Higher Education Costs: What Could The Federal Government Do?

President Obama’s State of the Union glossed on a topic that’s quite relevant to the recent debates about legal education:

“Of course, it’s not enough for us to increase student aid. We can’t just keep subsidizing skyrocketing tuition; we’ll run out of money. States also need to do their part, by making higher education a higher priority in their budgets. And colleges and universities have to do their part by working to keep costs down. Recently, I spoke with a group of college presidents who’ve done just that. Some schools re-design courses to help students finish more quickly. Some use better technology. The point is, it’s possible. So let me put colleges and universities on notice: If you can’t stop tuition from going up, the funding you get from taxpayers will go down. Higher education can’t be a luxury— it’s an economic imperative that every family in America should be able to afford.”

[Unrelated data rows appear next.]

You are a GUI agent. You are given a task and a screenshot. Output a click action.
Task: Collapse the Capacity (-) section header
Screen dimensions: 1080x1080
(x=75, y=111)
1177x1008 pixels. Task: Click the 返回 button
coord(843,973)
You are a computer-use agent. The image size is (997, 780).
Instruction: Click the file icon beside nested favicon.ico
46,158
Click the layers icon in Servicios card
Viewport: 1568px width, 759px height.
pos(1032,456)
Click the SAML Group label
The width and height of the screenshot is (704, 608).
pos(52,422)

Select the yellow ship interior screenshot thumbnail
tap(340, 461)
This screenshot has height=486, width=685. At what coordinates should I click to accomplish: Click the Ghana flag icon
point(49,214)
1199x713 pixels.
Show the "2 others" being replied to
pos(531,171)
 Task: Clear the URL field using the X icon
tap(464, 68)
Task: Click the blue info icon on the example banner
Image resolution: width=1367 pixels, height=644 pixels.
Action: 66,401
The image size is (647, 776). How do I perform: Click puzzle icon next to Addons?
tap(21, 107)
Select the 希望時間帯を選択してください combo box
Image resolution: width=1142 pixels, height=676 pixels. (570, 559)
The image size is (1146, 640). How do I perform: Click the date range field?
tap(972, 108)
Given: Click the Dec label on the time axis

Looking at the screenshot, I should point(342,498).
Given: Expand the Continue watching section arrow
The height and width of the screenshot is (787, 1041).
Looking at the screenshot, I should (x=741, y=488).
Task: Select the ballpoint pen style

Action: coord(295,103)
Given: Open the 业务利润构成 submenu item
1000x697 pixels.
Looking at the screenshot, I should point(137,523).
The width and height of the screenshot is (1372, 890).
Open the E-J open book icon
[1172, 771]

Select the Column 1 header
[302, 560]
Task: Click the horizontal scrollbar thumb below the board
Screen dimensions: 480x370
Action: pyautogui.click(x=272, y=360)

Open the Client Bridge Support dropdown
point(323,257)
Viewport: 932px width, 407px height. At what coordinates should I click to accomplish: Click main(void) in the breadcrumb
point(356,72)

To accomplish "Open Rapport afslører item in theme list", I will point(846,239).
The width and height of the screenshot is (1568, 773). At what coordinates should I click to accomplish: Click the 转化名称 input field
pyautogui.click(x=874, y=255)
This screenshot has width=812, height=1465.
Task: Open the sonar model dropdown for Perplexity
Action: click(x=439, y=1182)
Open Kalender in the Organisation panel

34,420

As political pap goes, this is as good as any.  But I’d go a step further to ask how the government could help keep down costs, apart from threatening to take away subsidies.  Costs have many drivers, including rising student demand for particular kinds of campus amenities, legacy benefit costs that plague all large-scale employers, and rising health costs.  But the biggest factor is faculty salaries. Given tenure (which affects law schools disproportionately because of our accreditor’s monopoly) it might seem like this is a wicked problem.  Maybe it is, but the President could have called for the Congress to make a small change in law that might make a real difference: repeal that portion of the ADEA which prohibits mandatory retirement ages for university professors.

As is well-known, the federal government prohibits mandatory retirement policies except when age is a bona fide occapational requirement or when the person is a qualifying executive.  29 U.S.C. §§623(f), 631(c).  An exception for tenured employees, including professors, was phased out in 1993.  (The law phasing out the exception passed in 1986).  As this study predicted, the impact on research universities in particular is severe, as an increasingly high percentage of workers stay on the job after age 70. Why does this matter?   If teaching and/or scholarship decreases after many years on the job – and there is some evidence that they do – universities have few remedies given tenurial job protections for under performing employees.  In today’s economy, with an increasingly volatile stock market, and unpalatable health insurance choices, we’d probably also expect that fewer faculty will retire voluntarily in the future than they used to.  Thus, many institutions will find it hard to reduce costs by reducing faculty sizes (or paying less per person by replacing older, more expensive, employees with younger, cheaper, ones.)  We will deliver fewer educational goods, at higher costs.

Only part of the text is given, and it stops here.